_Aim of the exercise_
Your answer should be a single number: the count of lines in the material below that hold "agent".

_Source information_
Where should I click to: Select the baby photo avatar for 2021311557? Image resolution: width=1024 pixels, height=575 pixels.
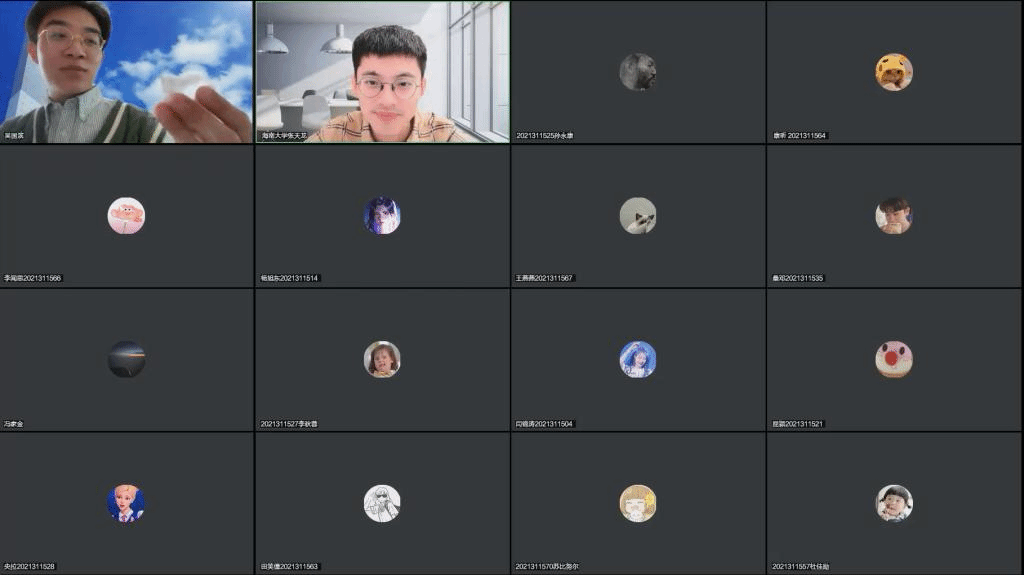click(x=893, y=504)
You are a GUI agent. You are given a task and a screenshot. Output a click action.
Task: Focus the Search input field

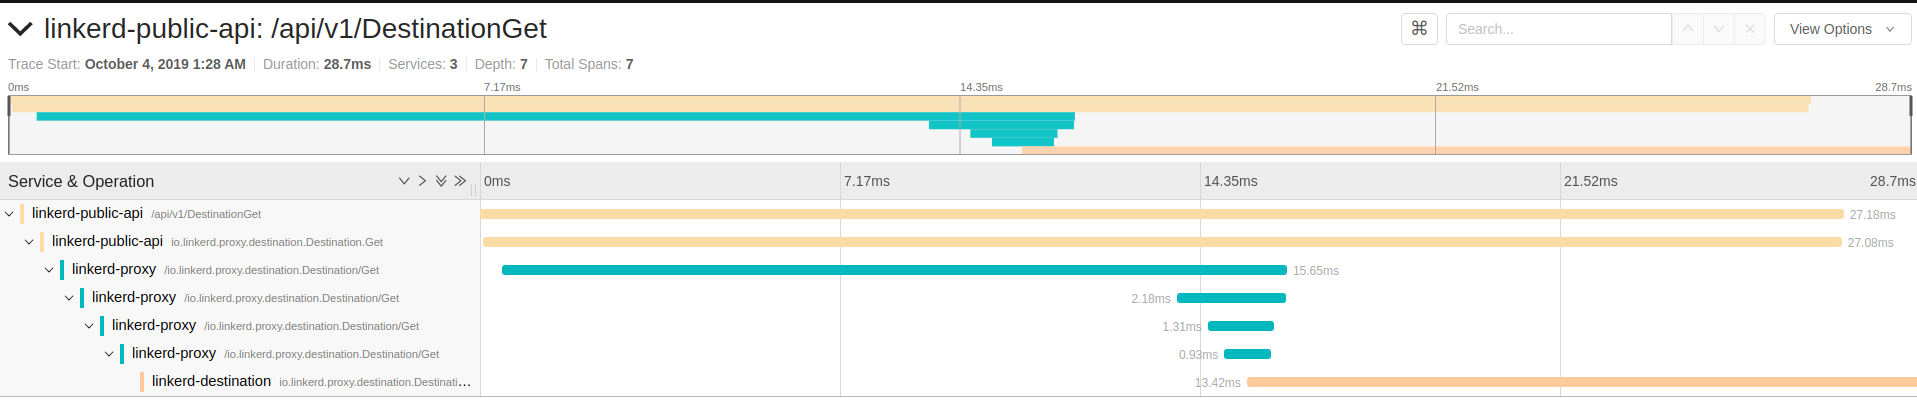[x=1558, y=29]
--
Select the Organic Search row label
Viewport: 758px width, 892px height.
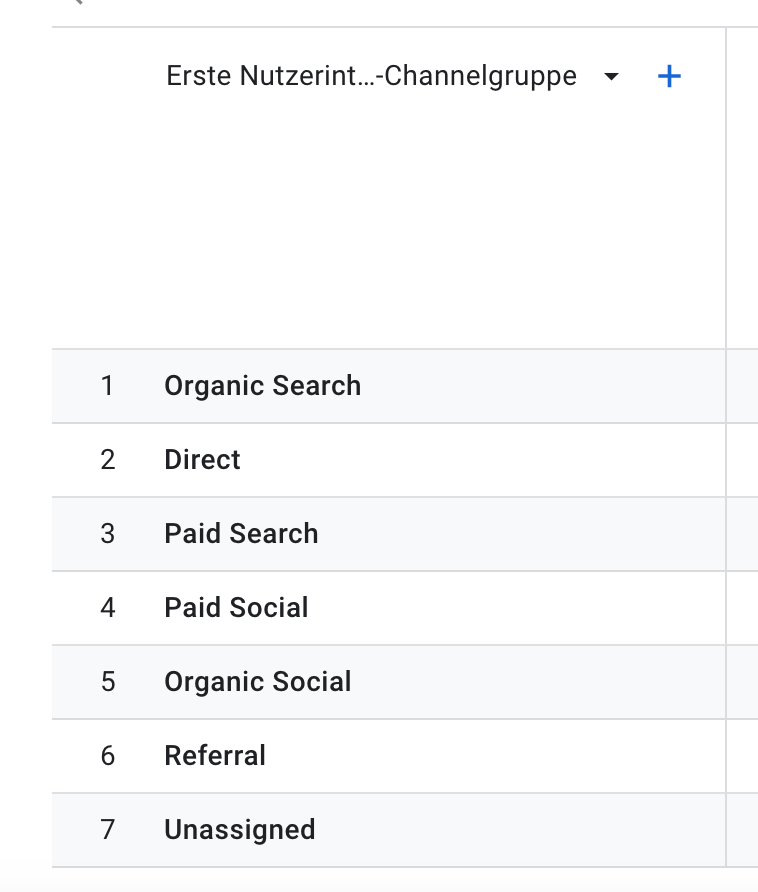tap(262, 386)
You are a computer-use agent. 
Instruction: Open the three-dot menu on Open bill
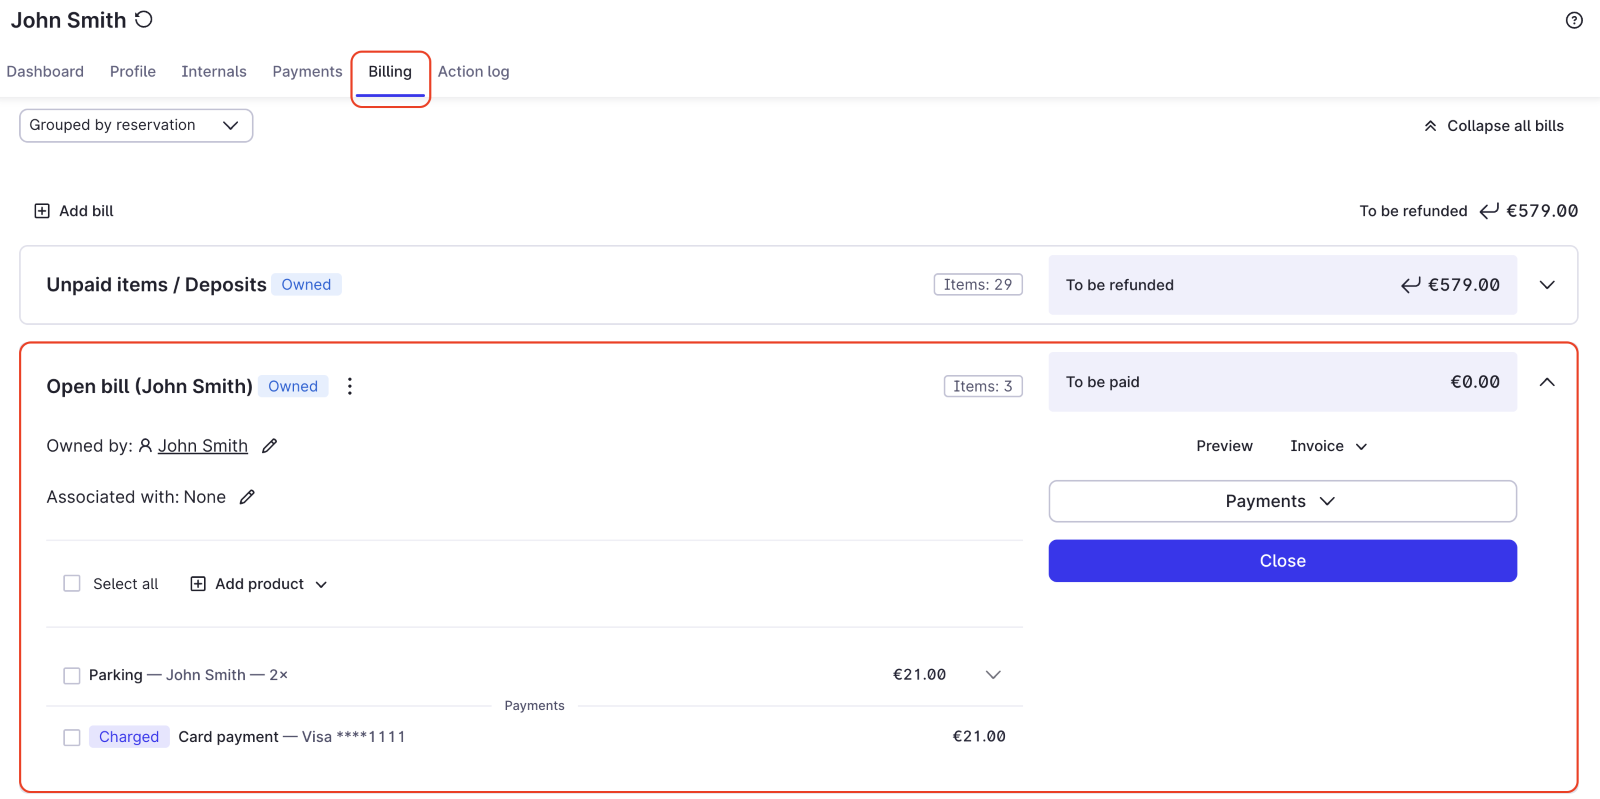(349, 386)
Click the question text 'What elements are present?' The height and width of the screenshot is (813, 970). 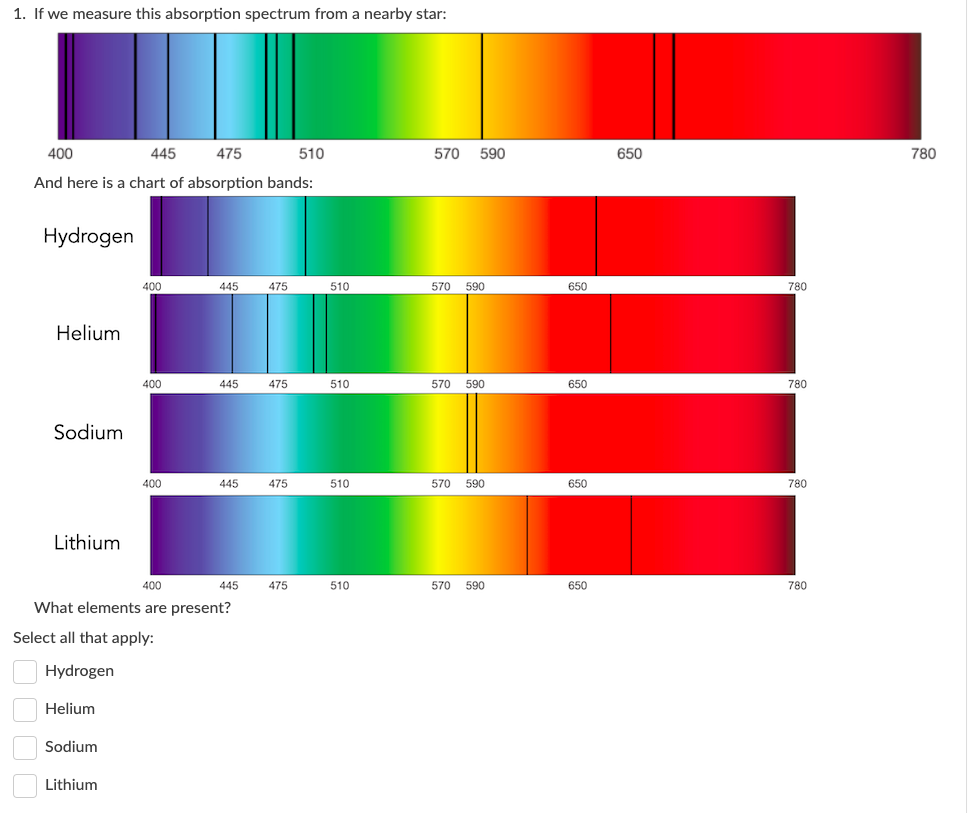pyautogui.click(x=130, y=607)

_Your solution_
2